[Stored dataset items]
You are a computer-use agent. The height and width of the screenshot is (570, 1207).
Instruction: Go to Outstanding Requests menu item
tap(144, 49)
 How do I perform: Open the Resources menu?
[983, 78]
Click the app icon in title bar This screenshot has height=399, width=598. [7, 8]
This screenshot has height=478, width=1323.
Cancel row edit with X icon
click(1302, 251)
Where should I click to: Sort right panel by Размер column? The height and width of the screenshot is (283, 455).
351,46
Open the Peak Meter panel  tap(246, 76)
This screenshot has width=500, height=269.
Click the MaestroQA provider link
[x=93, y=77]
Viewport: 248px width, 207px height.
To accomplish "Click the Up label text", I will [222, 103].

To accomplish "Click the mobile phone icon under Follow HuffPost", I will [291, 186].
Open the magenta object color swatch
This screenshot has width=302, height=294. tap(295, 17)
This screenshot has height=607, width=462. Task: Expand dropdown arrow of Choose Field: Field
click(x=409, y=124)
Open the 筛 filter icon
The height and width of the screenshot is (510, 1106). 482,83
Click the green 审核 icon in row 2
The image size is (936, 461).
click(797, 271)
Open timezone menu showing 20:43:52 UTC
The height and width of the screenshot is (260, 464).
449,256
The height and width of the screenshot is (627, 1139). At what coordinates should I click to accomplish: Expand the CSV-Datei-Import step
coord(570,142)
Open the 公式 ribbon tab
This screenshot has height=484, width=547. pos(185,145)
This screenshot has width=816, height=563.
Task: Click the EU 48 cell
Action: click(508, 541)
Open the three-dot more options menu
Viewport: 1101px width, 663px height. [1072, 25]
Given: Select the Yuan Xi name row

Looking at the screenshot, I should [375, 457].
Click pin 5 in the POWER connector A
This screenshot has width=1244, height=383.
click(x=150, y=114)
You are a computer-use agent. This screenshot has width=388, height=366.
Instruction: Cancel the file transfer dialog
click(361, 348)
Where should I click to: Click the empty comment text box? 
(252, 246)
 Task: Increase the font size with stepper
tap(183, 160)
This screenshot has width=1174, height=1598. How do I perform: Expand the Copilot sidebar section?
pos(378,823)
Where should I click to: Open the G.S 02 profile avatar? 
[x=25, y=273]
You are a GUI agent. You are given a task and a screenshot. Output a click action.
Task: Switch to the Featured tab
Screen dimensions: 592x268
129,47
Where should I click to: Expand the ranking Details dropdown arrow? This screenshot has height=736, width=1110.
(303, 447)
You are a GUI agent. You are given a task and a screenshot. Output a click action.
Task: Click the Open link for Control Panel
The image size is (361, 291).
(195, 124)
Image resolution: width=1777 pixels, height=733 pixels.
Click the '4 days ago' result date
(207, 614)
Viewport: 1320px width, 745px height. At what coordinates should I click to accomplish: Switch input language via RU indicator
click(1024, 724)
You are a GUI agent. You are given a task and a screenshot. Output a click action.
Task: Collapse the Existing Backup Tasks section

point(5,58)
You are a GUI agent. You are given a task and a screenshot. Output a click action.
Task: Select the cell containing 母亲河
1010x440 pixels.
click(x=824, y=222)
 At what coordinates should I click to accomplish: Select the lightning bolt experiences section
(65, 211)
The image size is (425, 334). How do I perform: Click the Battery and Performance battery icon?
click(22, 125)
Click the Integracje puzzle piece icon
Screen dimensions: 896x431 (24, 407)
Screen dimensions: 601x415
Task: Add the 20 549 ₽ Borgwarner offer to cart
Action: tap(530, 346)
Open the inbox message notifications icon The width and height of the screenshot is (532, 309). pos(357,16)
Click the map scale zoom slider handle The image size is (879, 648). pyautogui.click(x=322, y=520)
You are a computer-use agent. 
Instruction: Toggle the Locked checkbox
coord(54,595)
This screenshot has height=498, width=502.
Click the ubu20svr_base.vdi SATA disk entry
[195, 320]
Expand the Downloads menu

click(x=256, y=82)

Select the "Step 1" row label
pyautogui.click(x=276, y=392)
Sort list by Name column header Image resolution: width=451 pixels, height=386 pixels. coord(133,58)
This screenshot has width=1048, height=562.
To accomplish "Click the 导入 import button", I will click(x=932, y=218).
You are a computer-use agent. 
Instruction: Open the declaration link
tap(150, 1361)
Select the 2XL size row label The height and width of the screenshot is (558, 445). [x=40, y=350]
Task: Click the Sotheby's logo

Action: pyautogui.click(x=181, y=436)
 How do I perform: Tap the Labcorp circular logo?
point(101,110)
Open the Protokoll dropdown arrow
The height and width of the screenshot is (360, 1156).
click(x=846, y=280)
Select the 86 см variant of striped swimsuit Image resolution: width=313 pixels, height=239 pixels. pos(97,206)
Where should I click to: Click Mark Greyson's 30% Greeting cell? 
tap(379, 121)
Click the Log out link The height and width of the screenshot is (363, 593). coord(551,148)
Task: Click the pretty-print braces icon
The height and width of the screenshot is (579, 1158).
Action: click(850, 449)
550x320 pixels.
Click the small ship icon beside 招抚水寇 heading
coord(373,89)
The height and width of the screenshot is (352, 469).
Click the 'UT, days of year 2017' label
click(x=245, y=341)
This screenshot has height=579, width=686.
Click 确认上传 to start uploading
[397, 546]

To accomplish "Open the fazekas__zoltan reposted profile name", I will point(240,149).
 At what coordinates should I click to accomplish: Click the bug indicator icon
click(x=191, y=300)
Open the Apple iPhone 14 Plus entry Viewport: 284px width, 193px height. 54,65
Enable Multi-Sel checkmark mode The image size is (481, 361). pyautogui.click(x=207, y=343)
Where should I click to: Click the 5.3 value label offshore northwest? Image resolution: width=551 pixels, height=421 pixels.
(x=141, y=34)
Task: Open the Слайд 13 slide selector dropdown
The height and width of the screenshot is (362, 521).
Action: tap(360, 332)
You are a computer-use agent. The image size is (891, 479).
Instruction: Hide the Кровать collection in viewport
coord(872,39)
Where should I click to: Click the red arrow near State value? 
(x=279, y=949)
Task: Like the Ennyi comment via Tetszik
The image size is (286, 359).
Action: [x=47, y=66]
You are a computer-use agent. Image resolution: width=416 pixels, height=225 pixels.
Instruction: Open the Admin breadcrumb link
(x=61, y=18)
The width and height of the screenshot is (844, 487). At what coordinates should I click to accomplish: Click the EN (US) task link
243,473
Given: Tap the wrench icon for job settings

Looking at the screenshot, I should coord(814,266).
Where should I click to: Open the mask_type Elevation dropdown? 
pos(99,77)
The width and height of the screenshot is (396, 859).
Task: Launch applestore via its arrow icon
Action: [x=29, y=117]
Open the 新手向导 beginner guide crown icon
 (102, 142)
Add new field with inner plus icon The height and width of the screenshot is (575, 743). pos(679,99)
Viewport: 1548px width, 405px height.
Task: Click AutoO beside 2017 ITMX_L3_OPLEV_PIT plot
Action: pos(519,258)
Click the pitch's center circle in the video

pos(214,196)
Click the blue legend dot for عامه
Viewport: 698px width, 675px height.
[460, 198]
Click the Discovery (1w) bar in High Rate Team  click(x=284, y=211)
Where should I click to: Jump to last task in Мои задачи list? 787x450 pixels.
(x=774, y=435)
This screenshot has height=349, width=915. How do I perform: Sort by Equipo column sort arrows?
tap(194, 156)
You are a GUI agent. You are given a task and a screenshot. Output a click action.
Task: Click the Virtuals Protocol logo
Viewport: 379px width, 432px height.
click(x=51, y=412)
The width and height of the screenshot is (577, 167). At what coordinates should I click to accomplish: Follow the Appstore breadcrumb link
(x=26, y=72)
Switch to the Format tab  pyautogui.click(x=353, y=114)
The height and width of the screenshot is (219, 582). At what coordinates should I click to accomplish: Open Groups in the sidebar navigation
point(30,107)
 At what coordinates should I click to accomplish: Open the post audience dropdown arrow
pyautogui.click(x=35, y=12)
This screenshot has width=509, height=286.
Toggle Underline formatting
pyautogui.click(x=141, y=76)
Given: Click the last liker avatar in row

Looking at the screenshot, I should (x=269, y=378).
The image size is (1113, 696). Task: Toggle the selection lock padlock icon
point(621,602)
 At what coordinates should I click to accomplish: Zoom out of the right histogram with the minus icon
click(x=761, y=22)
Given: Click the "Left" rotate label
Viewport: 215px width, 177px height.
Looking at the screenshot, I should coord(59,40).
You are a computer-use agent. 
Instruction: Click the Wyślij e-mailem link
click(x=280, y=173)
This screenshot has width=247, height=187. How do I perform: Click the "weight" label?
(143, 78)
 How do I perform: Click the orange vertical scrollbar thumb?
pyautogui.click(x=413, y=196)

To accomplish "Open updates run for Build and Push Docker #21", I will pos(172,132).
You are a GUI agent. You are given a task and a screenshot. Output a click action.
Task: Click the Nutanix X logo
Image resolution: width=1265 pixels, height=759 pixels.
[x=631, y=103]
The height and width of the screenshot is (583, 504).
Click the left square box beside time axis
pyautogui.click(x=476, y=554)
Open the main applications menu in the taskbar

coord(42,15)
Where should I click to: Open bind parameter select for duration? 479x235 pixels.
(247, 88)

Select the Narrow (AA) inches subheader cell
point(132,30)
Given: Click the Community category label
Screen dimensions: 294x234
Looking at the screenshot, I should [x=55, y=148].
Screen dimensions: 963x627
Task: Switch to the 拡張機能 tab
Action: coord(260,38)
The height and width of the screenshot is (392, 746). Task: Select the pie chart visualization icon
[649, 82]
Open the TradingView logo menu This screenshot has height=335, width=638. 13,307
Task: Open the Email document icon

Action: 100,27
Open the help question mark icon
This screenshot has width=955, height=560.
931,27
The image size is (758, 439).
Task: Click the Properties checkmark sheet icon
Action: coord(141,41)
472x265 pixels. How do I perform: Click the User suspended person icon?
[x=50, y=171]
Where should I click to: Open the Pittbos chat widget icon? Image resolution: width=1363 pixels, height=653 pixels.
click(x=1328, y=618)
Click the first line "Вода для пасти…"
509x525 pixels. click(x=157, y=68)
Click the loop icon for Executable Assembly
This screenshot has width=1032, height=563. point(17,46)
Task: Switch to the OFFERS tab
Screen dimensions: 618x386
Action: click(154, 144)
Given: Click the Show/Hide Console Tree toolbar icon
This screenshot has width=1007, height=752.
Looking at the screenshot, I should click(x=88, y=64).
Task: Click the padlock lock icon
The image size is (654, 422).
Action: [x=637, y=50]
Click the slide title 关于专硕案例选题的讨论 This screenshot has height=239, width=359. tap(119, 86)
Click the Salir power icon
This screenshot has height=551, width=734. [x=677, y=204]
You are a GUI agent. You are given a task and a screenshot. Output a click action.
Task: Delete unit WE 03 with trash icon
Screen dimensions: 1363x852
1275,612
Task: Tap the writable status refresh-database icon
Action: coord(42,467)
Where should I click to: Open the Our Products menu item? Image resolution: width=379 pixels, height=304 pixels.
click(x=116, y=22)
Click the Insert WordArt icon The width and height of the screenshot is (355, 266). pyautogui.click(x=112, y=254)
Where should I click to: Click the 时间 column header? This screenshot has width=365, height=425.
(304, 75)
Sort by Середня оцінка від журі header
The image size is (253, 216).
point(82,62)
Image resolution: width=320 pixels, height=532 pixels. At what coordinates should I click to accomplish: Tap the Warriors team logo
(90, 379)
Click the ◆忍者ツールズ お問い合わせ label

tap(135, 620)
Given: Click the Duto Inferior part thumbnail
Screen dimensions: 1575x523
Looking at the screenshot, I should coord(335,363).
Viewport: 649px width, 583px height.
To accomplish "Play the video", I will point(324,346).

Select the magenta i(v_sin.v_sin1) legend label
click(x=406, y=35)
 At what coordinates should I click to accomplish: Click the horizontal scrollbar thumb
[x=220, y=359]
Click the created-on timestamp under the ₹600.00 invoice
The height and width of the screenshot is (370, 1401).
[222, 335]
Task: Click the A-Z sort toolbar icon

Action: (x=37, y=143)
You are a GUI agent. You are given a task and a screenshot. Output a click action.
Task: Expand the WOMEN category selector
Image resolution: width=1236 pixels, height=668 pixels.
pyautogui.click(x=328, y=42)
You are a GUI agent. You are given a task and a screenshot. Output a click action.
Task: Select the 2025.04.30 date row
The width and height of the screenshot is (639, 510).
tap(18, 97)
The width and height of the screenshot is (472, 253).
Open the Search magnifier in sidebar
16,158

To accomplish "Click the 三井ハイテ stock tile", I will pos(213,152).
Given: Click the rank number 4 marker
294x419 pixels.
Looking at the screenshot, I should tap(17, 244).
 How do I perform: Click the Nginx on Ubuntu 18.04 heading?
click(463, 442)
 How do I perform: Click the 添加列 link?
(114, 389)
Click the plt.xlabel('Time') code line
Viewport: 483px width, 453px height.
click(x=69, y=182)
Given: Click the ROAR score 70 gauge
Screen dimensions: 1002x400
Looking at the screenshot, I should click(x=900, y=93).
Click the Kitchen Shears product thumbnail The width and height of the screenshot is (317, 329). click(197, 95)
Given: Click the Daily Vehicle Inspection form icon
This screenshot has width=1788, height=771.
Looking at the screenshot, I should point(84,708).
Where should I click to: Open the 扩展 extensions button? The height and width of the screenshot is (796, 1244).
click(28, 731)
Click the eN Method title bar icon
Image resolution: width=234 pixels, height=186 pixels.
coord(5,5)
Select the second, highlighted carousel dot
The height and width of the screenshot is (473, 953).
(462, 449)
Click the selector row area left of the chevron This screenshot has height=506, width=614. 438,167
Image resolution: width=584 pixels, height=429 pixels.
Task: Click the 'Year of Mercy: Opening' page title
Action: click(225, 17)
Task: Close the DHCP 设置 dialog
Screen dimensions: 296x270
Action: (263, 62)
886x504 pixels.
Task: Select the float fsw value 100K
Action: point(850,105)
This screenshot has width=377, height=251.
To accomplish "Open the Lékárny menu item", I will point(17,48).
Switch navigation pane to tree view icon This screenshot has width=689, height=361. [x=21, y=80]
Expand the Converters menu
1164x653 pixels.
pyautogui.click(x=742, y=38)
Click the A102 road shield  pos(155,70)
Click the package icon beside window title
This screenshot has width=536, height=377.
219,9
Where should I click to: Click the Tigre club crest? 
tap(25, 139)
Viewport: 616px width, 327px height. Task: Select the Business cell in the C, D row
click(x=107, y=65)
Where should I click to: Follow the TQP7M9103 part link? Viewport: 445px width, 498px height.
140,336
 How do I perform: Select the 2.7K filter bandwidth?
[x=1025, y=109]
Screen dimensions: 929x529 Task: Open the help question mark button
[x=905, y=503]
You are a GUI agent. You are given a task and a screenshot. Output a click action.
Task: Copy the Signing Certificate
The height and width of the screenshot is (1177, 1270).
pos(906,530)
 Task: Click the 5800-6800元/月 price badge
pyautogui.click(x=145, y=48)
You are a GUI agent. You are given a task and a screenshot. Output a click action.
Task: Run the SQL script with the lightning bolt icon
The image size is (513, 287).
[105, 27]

**Aim of the task**
Go over the data above and copy every line that has the word "will" in it.

**Solved exercise**
To accomplish "Click the Up label text", I will [222, 103].
To accomplish "Click the mobile phone icon under Follow HuffPost", I will [291, 186].
To accomplish "Click the 导入 import button", I will click(x=932, y=218).
To accomplish "Open the fazekas__zoltan reposted profile name", I will point(240,149).
To accomplish "Open updates run for Build and Push Docker #21", I will pos(172,132).
To accomplish "Play the video", I will point(324,346).
To accomplish "Click the 三井ハイテ stock tile", I will pos(213,152).
To accomplish "Open the Lékárny menu item", I will point(17,48).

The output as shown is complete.